WELL, MOST OF THESE MOVIES WERE CRAP AND NEVER EVEN MADE ONTO TV. They did not survive at all. So what we were really getting all these years, “the best of that era.” Max did not even remember these pictures, some with big stars or stars that would become big. Nor did he know that “The Maltese Falcon” and the “Wizard of Oz” were remakes!

But he just wanted to see films that were a reflection of the era of his youth and showed the world the way he wanted to remember it.

So Max missed movies including: Psycho, The Magnificent Seven, Lawrence of Arabia, Goldfinger, Birdman of Alcatraz, Fail Safe, A Shot in the Dark, The Godfather, Odd Couple, Rocky and a zillion other films I knew he would have liked.

I REALLY swore that I would NEVER do that. I still go to the (smaller) movie houses and see new movies. Of course, I can now see at home, in great comfort, the full movies with the theatre experience but better surround sound. I notice that I like seeing the “smaller” movies at home “42,” “Midnight in Paris” and “Driving Miss Daisy.”

I do like original films, I really like seeing something new. The Man of Steel and Star Trek movies did not have original plots, but were still fun to see, but I left a bit disappointed because they rehashed old plotlines.

This site, and similar ones, tend to stress the male audience oriented high octane, loud and action packed movies, often showing the Earth being destroyed. Heat and any other movie with Sandra Bullock, for example (except Speed) will not be discussed. Only on these sites does a movie get a good review because it has great “LFE.”

His was my first, but every once in a while I wonder what Uncle Max would say if he had seen my Home Entertainment system.
 
It's time to wake up, in America and all over around. ...And I mean the masses; their education, and their good taste.
Because so much money is spent uselessly for piles of garbage over piles of garbage, and some people are getting rich from it.

Is that make them smarter, and of more importance? ...Only you can truly answer that. ...Me, I already know, and I think that you people here already know my answer as well.

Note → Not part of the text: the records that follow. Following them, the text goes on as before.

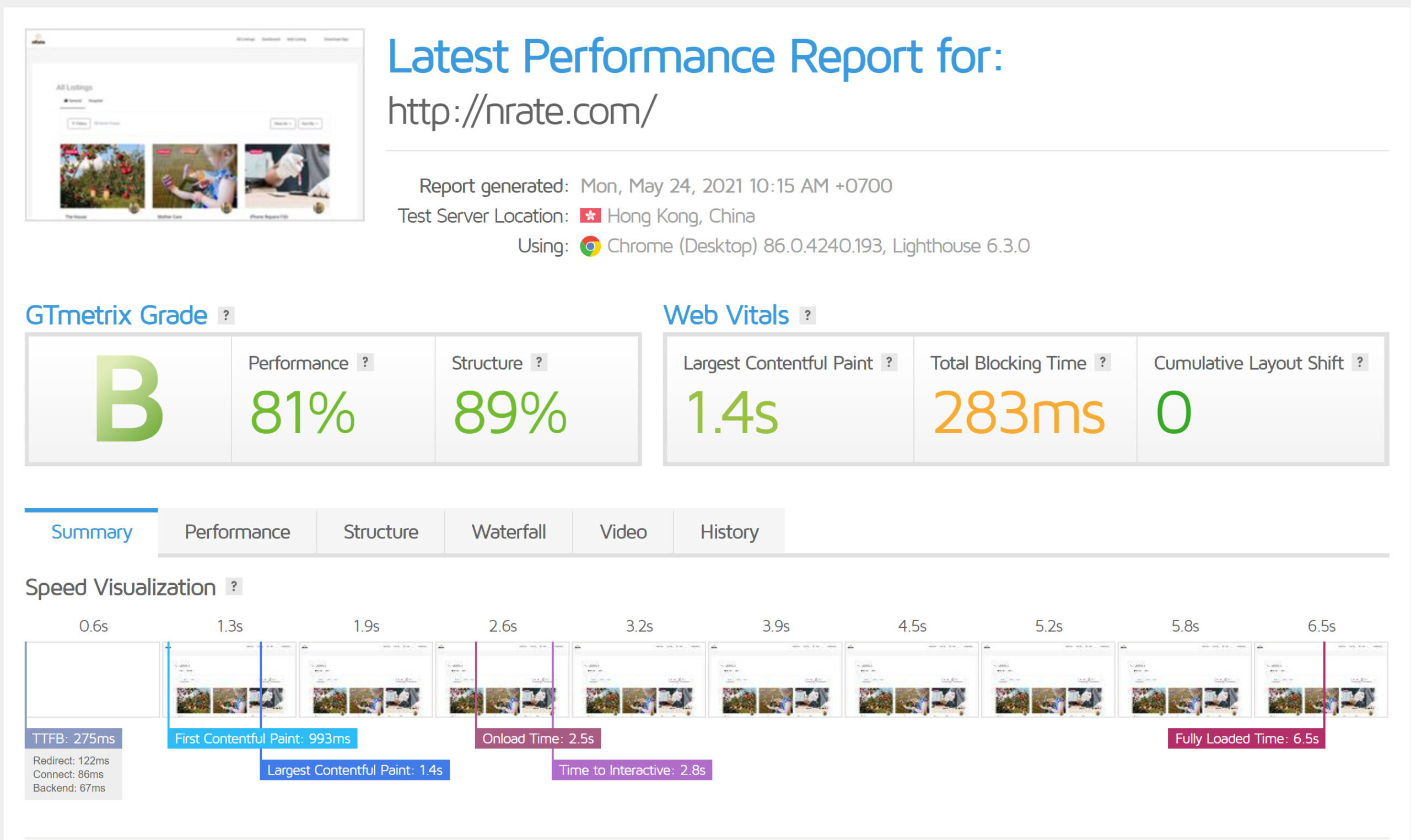
Task: Click the Fully Loaded Time 6.5s marker
Action: tap(1246, 739)
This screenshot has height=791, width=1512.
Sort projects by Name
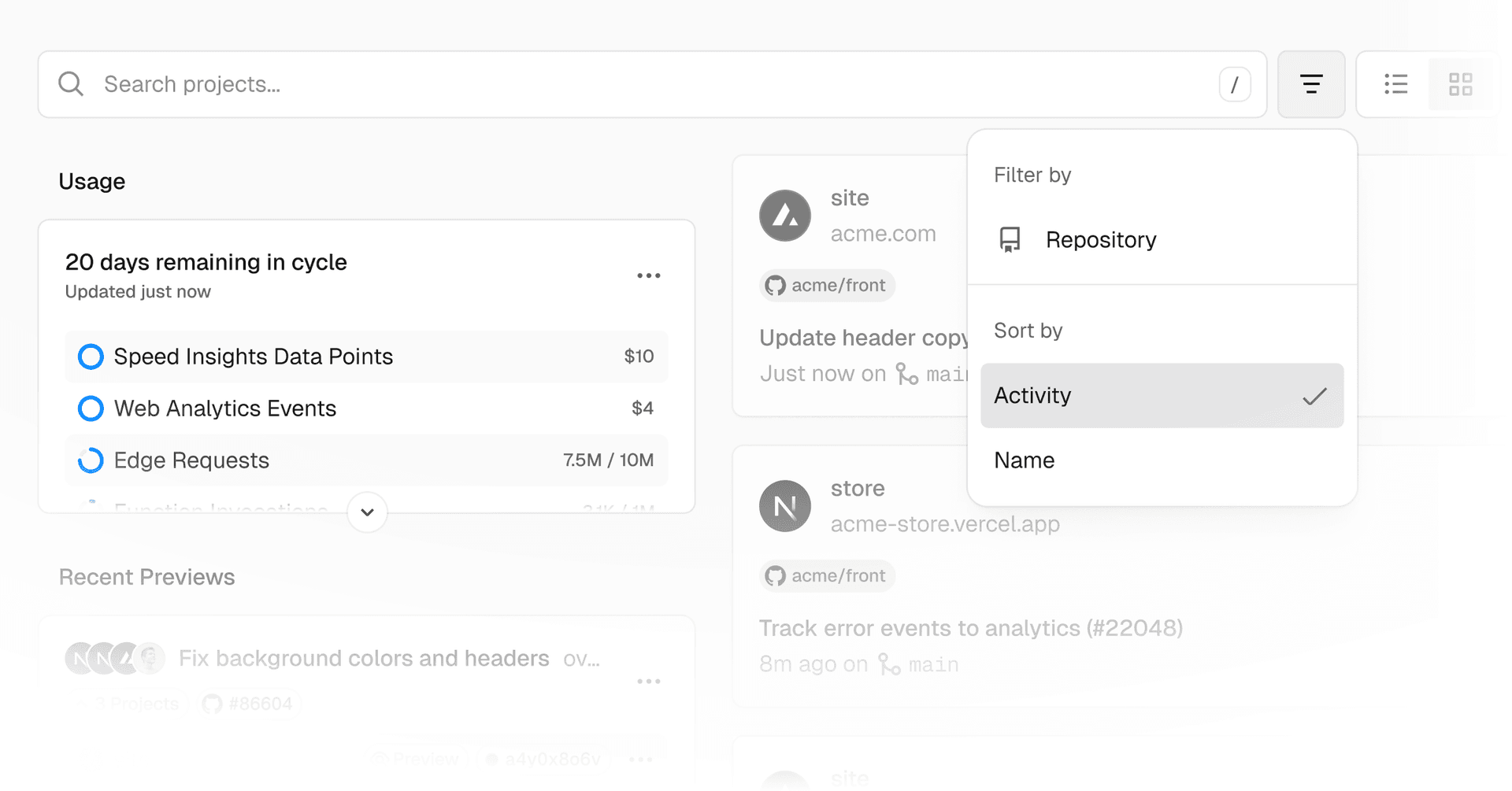click(x=1024, y=460)
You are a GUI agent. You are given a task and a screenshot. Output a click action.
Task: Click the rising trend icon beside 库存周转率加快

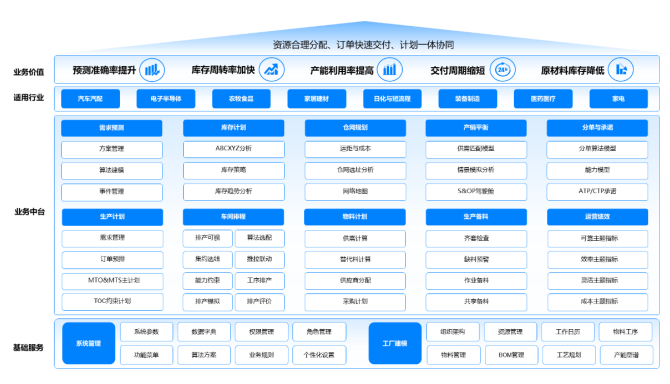click(271, 70)
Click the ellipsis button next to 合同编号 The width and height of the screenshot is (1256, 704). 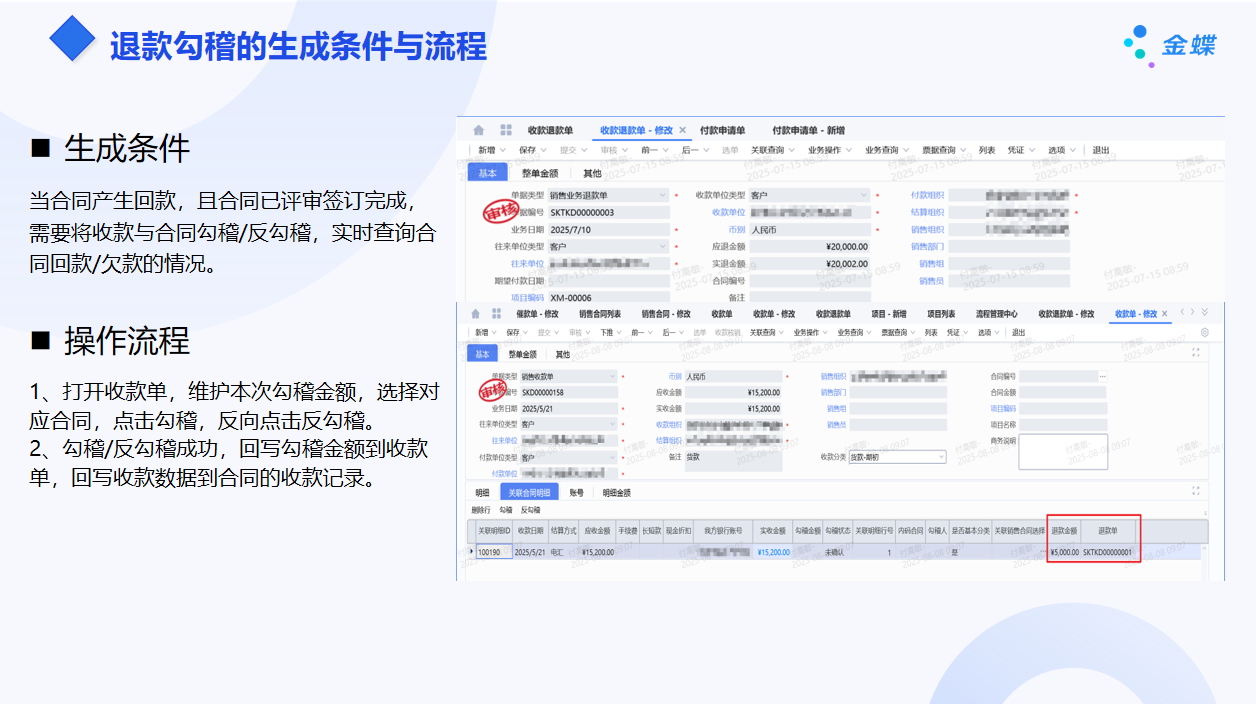point(1103,377)
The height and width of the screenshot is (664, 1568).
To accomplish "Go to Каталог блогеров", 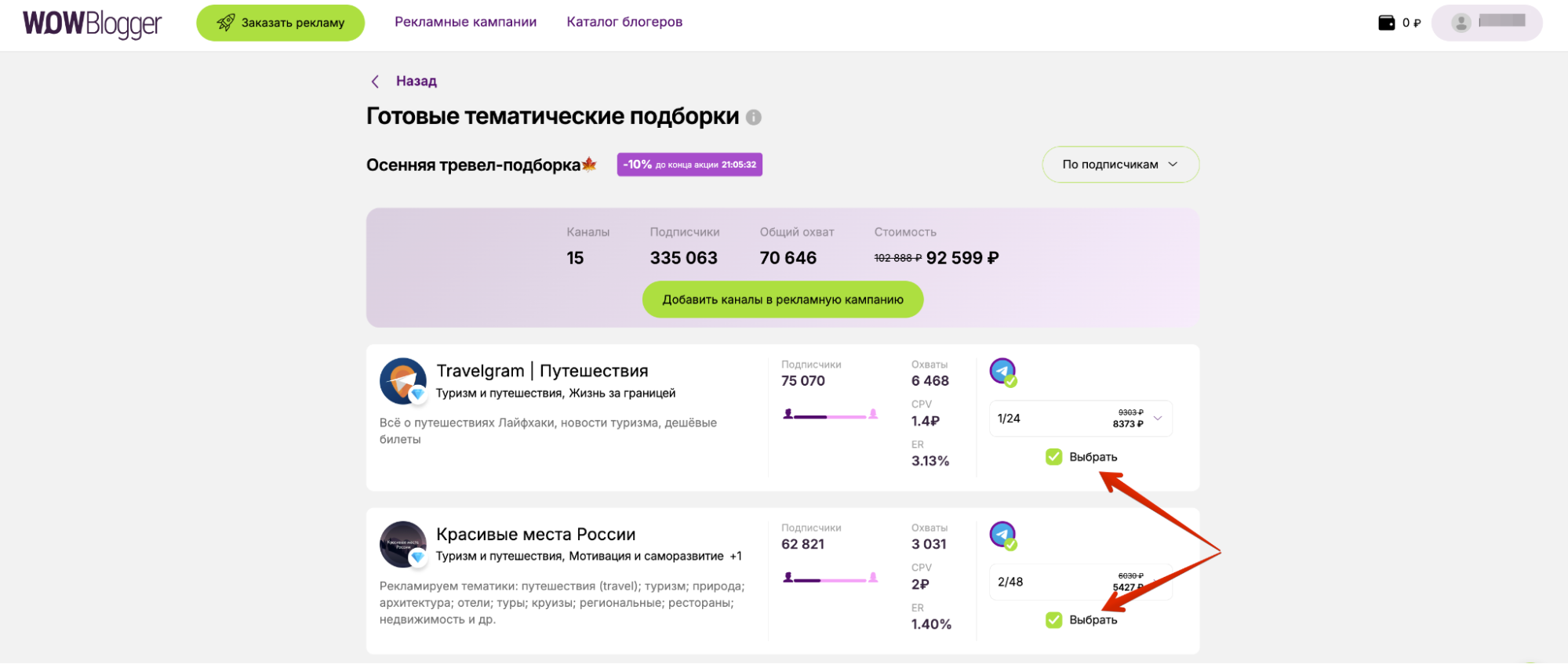I will click(624, 22).
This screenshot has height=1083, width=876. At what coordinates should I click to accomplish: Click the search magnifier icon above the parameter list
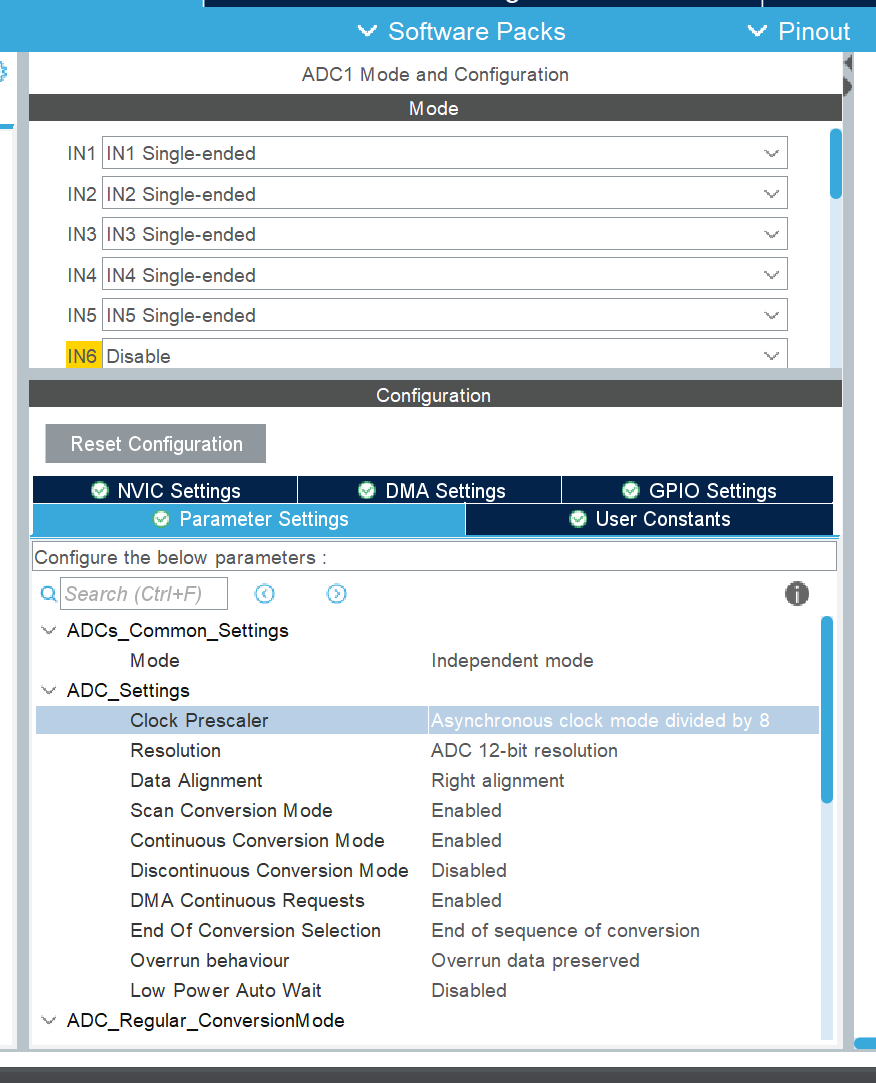click(x=48, y=593)
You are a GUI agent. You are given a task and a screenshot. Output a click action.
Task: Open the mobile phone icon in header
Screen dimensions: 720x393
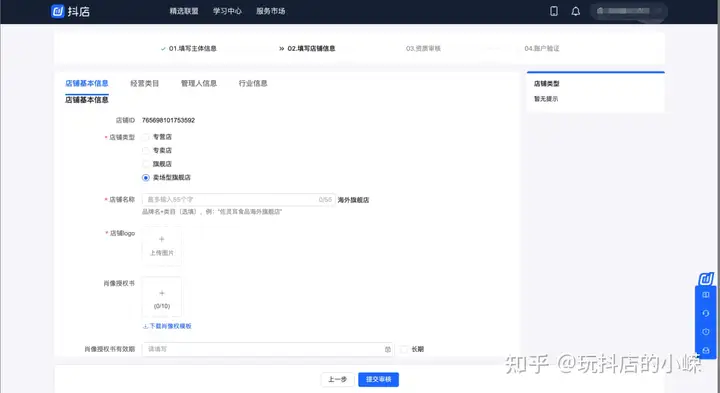(x=554, y=11)
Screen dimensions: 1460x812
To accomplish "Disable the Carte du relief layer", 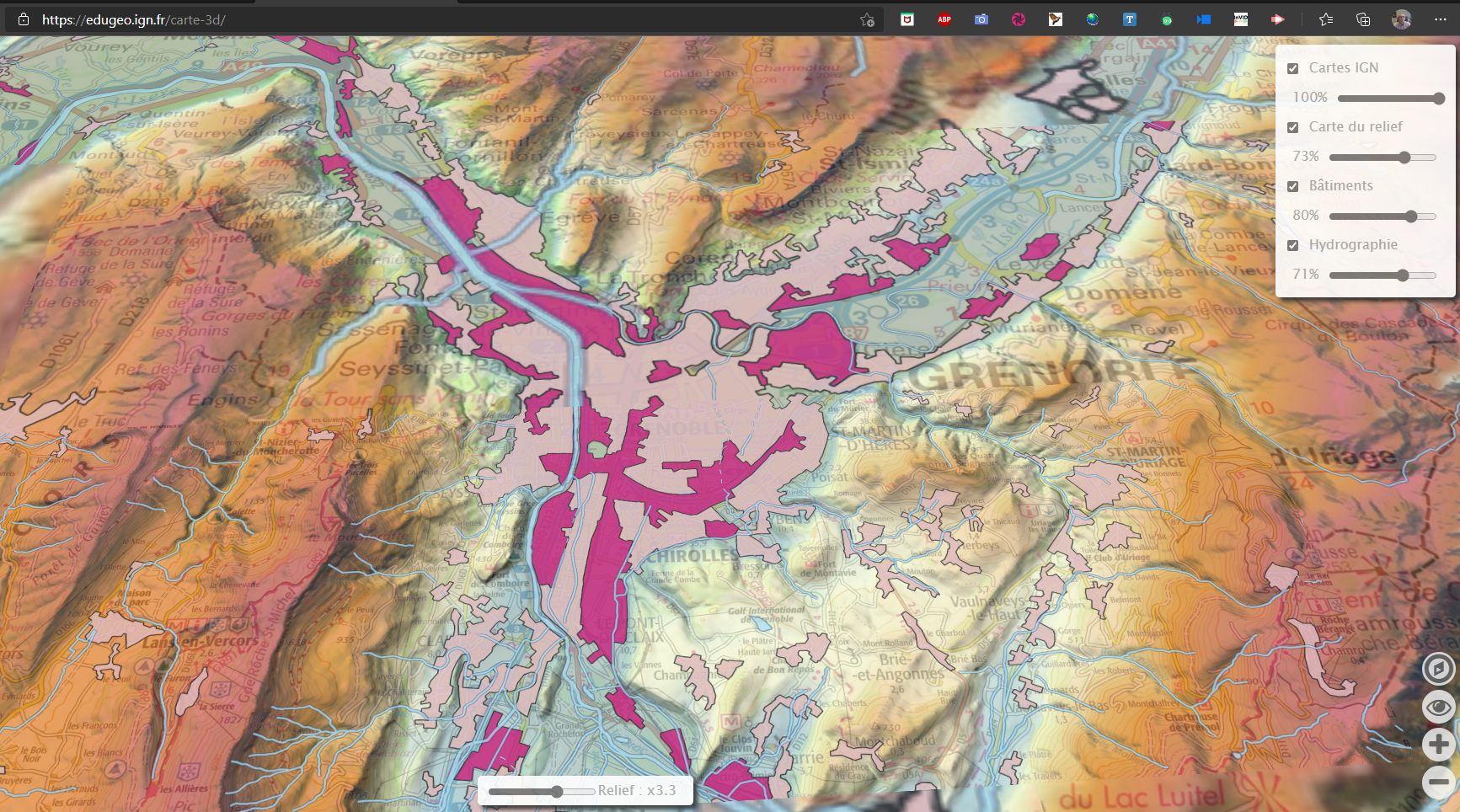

Nothing beats going to the TRUE IMAX theater (the real IMAX, full size, and not the other one). ...The sheer picture size, the sound envelopment, some of the best 3D effects, and the overall impact. ...Nothing! ...Nothing at all beats it! :)

And some 'artistic' theaters who only present obscure cinema of true importance, and some classics too sometimes, and International cinema from all around the world; that too is unique in its own merit and irreplaceable/irretrievable experience, even from our own home.

To not go where the best is presented is to deny yourself the truth. Life is simply too short to decide of an absolute for yourself.